Clara, geri dönmek için, hatları daha önce yaptığım gibi çekip ayırmam, sonra sağ ayağımla dışarı çıkmam ve saat yönünde hızla yüz seksen derece dönmem gerektiğini söyledi. Bu biçimde, beni saran hatlardan kurtulacaktım ve yine büyücülük geçişme başladığımdaki yöne bakıyor olacaktım.

Clara beni, “Bu tüm büyücülük geçişlerinin en güçlü ve en gizemlilerinden biridir,” diye uyardı. “Bununla farklı dünyalara giden kapıları açabilirsin, ama bu tabii ki ancak içsel enerji fazlasını biriktirdiysen ve geçişin amacını anlayabildiysen olabilir.”

Ciddi ses tonu ve ifadesi beni rahatsız ediyordu. O görünmez kapıyı açmayı başarabilirsem ne beklemem gerektiğin bilmiyordum. Clara sonra kaba bir ses tonuyla son bilgileri verdi.

“Adımını içeri attığında,” dedi, “bedenin kök salmış, ağır, gerilim dolu hissetmeli. Ama bir kez içeri girdiğinde ve arkanı döndüğünde, sanki yukarı uçuyormuşsun gibi hafif hissetmelisin.

Sanki boşluktan ileri doğru hamle yaparken soluğunu ver, sonra yavaşça ve derince, ciğerlerini o ekranın arkasındaki enerjiyle doldurarak, soluk al.”


Clara izlerken geçişi birkaç kez çalıştım. Ama sanki sadece dışsal hareketleri yapıyormuşum gibiydi; Clara'nın sözünü ettiği ekranı oluşturan enerji tellerini hissedemiyordum.

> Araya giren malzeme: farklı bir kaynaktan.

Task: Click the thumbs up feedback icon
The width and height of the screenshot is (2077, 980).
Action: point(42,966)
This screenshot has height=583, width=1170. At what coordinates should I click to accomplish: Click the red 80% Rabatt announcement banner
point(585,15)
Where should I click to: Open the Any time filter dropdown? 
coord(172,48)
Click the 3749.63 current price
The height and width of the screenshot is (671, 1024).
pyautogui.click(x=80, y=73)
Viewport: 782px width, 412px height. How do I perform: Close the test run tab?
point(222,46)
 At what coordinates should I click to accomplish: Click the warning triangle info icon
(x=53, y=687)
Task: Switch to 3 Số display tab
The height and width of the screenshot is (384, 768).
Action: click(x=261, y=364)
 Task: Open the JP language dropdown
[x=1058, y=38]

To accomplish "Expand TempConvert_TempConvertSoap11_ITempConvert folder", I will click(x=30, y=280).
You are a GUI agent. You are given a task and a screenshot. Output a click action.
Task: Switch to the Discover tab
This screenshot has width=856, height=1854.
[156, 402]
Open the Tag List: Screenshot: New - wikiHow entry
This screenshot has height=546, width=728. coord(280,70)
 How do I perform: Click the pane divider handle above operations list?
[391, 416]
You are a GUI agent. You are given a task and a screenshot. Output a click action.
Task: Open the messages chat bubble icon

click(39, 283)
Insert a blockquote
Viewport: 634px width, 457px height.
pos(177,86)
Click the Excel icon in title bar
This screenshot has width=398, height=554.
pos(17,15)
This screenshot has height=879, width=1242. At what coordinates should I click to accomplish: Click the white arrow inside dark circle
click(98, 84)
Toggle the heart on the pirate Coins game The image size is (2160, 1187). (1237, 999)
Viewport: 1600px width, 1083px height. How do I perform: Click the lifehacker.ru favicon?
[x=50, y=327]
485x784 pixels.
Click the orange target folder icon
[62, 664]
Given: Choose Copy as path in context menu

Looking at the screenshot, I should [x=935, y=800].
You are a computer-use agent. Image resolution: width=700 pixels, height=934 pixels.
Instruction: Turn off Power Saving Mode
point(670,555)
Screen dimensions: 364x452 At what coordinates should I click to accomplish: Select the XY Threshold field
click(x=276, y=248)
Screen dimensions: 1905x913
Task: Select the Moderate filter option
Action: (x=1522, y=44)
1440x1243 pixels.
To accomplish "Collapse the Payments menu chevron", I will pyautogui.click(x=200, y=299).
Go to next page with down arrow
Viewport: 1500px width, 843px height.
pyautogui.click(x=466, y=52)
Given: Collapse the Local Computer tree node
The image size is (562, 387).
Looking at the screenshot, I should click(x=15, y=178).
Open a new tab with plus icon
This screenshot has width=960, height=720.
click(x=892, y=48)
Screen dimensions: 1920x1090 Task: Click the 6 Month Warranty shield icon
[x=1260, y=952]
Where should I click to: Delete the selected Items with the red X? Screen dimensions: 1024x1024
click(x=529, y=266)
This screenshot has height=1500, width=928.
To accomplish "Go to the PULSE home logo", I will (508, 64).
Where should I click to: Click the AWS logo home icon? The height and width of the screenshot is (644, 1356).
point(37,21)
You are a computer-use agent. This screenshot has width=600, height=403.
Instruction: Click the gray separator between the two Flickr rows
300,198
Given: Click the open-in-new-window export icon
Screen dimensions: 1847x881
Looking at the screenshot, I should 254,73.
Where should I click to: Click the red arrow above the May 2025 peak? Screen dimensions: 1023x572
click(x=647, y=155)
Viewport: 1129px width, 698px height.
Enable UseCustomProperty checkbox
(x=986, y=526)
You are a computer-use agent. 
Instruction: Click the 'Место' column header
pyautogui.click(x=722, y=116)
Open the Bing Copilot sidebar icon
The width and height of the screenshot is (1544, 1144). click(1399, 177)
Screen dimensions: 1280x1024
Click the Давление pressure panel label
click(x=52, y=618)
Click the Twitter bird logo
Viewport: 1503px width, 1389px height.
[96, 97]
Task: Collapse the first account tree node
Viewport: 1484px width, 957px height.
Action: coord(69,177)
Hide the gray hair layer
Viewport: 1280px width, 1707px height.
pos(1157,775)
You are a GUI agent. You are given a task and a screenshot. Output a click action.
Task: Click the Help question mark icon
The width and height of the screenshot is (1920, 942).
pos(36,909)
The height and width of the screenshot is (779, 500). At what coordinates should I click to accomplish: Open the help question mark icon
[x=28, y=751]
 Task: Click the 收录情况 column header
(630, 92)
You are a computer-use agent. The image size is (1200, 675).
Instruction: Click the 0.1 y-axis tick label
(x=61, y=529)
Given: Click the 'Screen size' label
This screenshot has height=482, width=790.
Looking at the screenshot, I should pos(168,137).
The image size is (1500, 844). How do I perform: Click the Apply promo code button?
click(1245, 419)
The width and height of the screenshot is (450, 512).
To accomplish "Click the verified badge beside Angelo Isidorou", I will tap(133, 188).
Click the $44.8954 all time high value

Clara, “Kapıyı yeterince güçlü çekemiyorsun,” dedi. “İçsel enerjini kullan, yalnızca kol kaslarını değil. Kirli havayı dışarı at ve ileri doğru hamle yaparken karnını içeri çek. Bir kez içeri girdiğinde, elinden geldiğince fazla soluk alıp ver, ama tetikte ol. Gerek duyduğundan daha uzun kalma.”

Tüm gücümü topladım ve havayı kavradım. Clara arkamda durdu, önkollarımı tuttu ve onları çok güçlü bir biçimde iki yana doğru çekti. Bir anda sanki bir kapının yana doğru kayarak açıldığını hissettim. Sertçe soluk vererek kapıdan içeri doğru bir hamle yaptım, ya da Clara beni arkamdan ileri doğru itti. Dönüş yapmayı ve derin soluk almayı anımsadım, ama bir an için oradan ne zaman çıkmam gerektiğini bilmediğim için endişe duydum. Clara bunu hissetti ve bana soluk almayı ne zaman bırakacağımı ve ne zaman dışarı çıkacağımı söyledi.

Clara, “Bu büyücülük geçişini kendi kendine çalıştıkça,” dedi, “onu mükemmel olarak yapmayı öğreneceksin. Ama dikkatli ol. Bir kez o açıklıktan geçtikten sonra her türlü şey olabilir. Unutma dikkatli ve aynı zamanda cesur olmalısın.”

“Hangisinin hangisi olduğunu nasıl bileceğim?”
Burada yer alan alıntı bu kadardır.